### Data extracted from a collection
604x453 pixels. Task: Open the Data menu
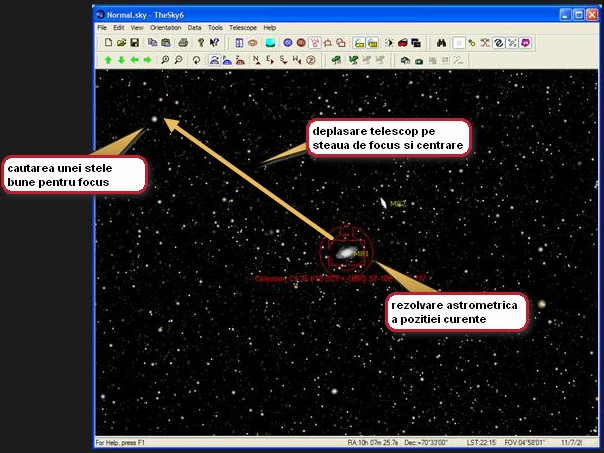pyautogui.click(x=194, y=27)
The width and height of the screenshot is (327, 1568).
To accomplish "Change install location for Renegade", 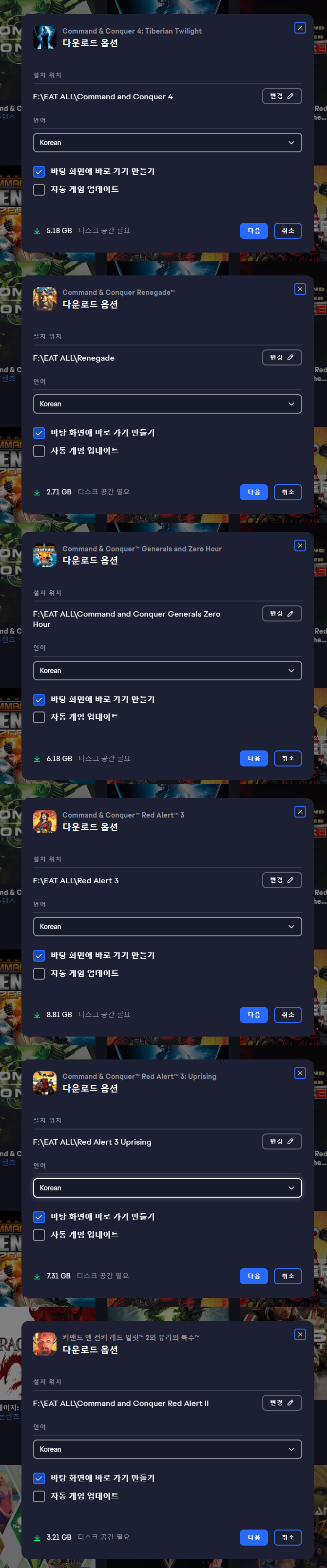I will (x=282, y=357).
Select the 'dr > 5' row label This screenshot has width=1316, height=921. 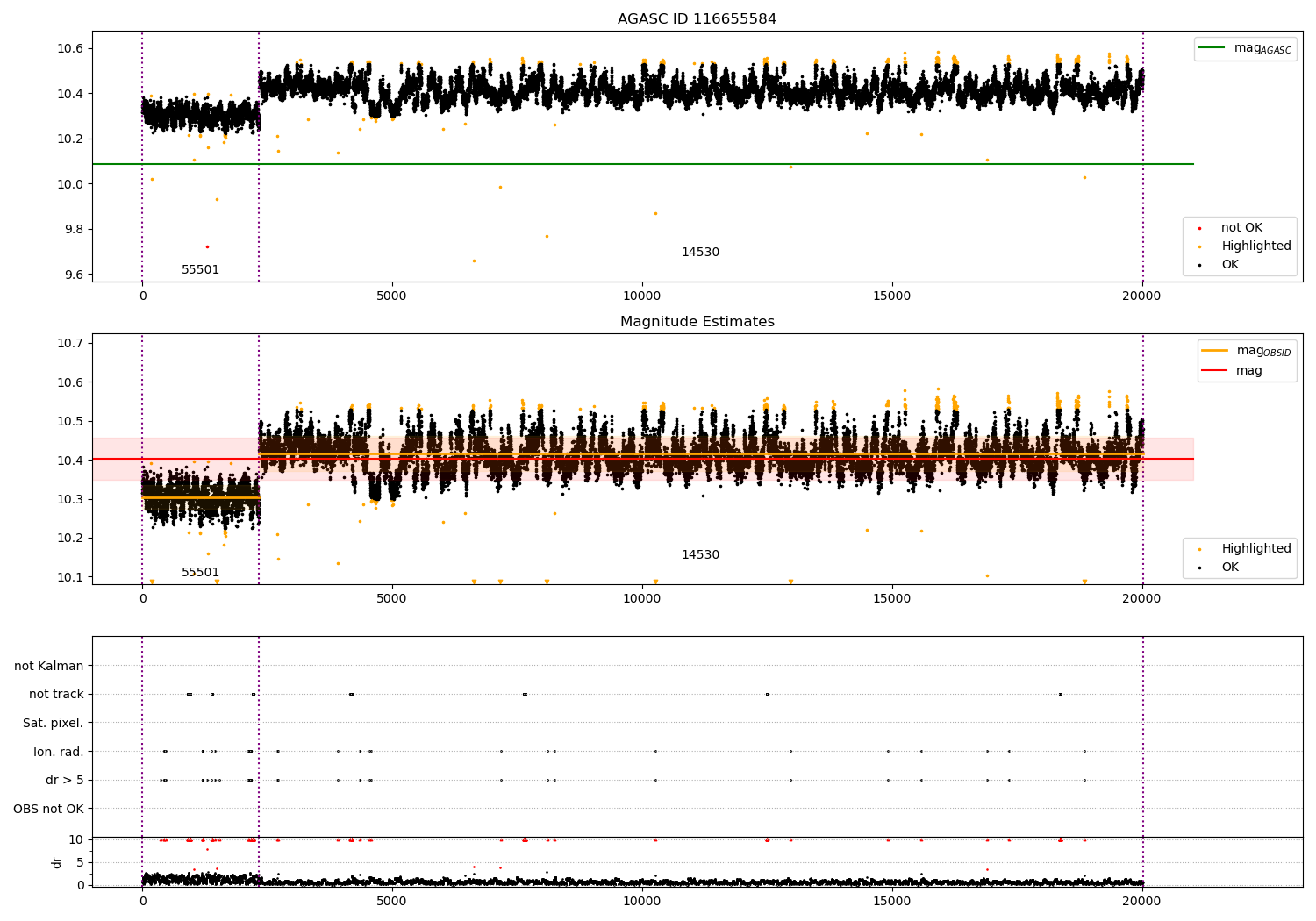65,781
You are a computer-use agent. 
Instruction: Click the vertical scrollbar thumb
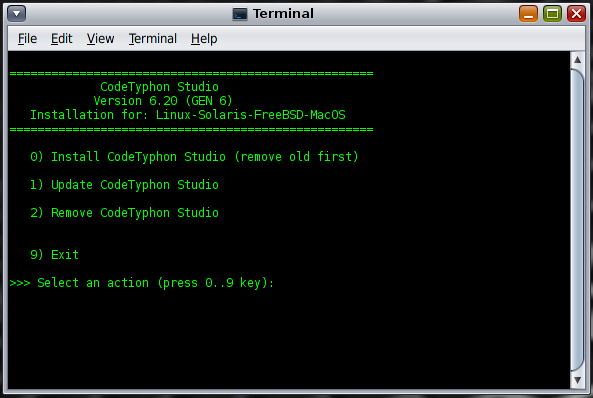point(577,220)
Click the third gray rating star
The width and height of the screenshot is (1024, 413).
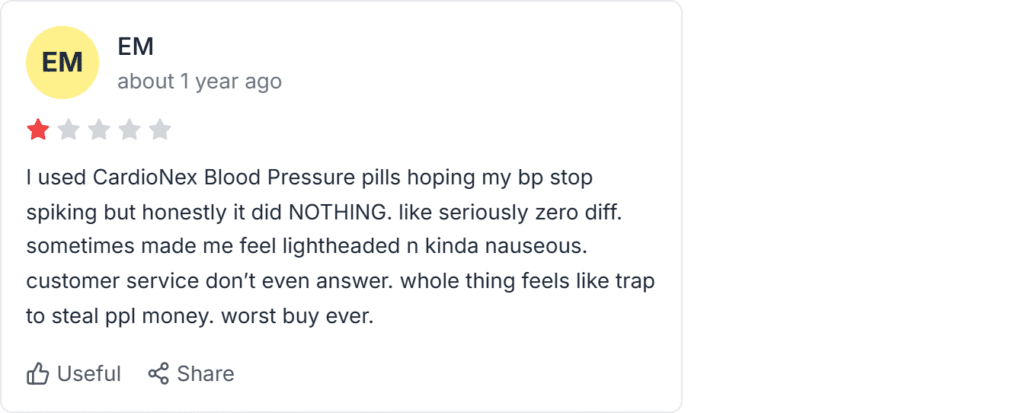pyautogui.click(x=99, y=130)
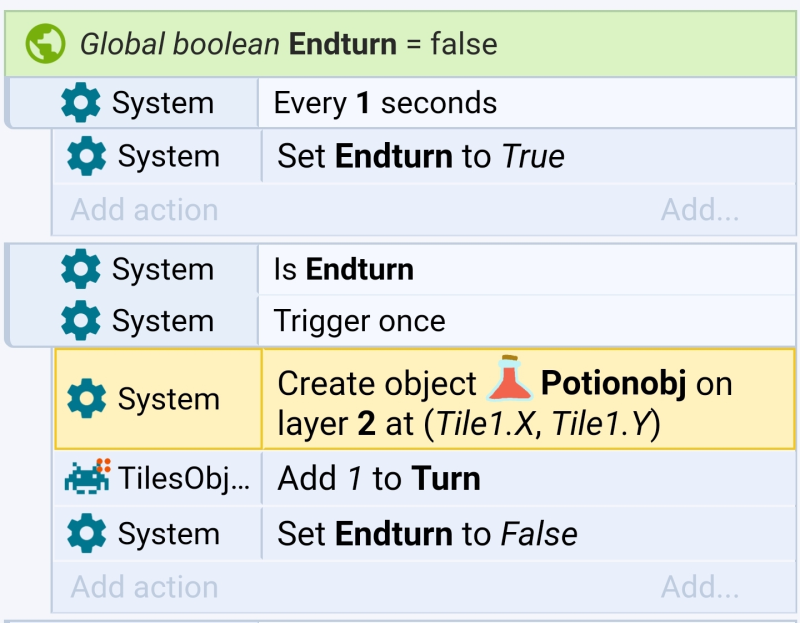The width and height of the screenshot is (800, 623).
Task: Open the Add... menu of the second event
Action: (x=700, y=586)
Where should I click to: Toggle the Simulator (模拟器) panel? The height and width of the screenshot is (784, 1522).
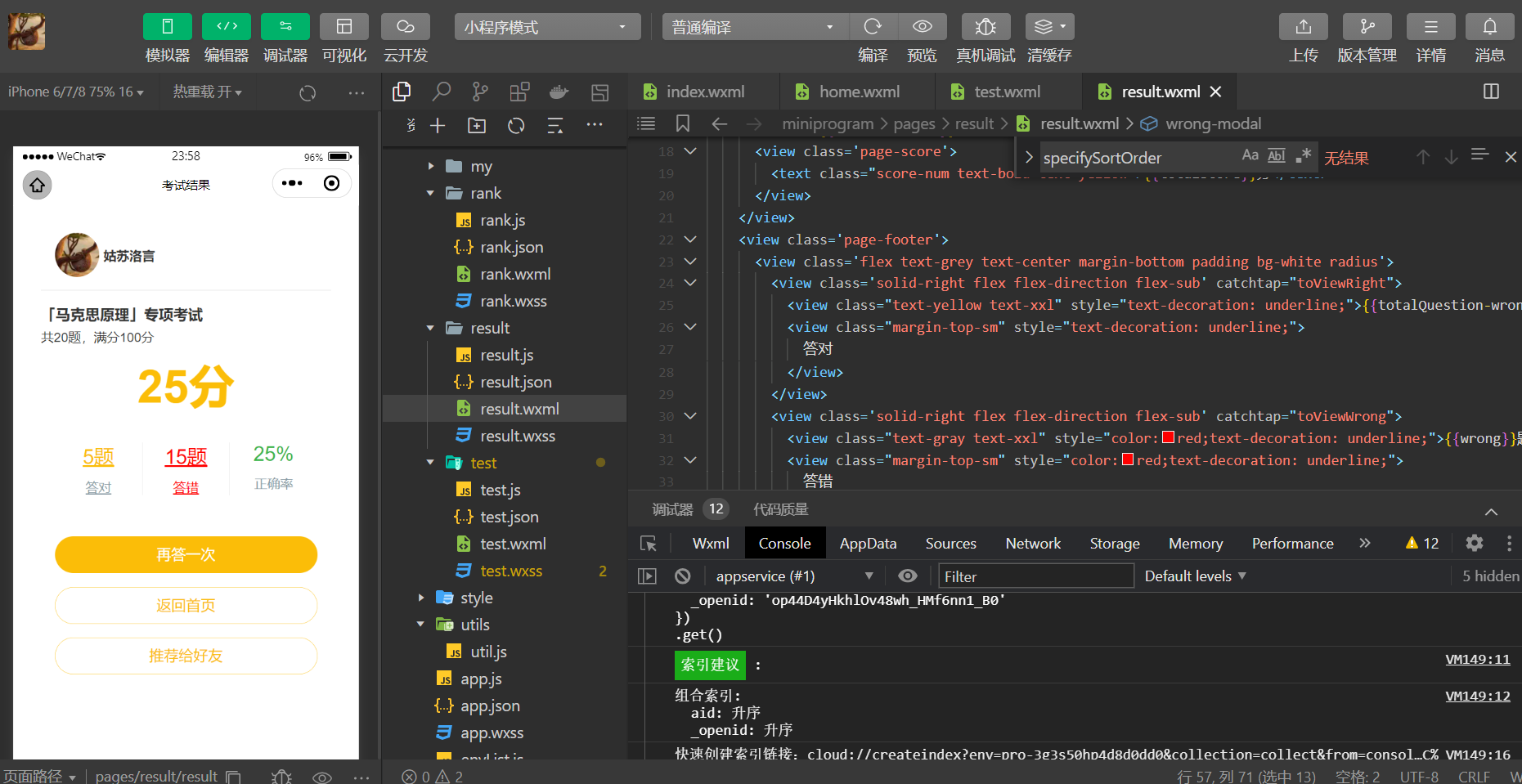[167, 27]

### Work request
Each line from the one containing "Where should I" through the last line of the data should be written out exactly. Skip the pictures, and add no other lines.

### Written solution
Where should I click to: Toggle the Simulator (模拟器) panel? The height and width of the screenshot is (784, 1522).
[167, 27]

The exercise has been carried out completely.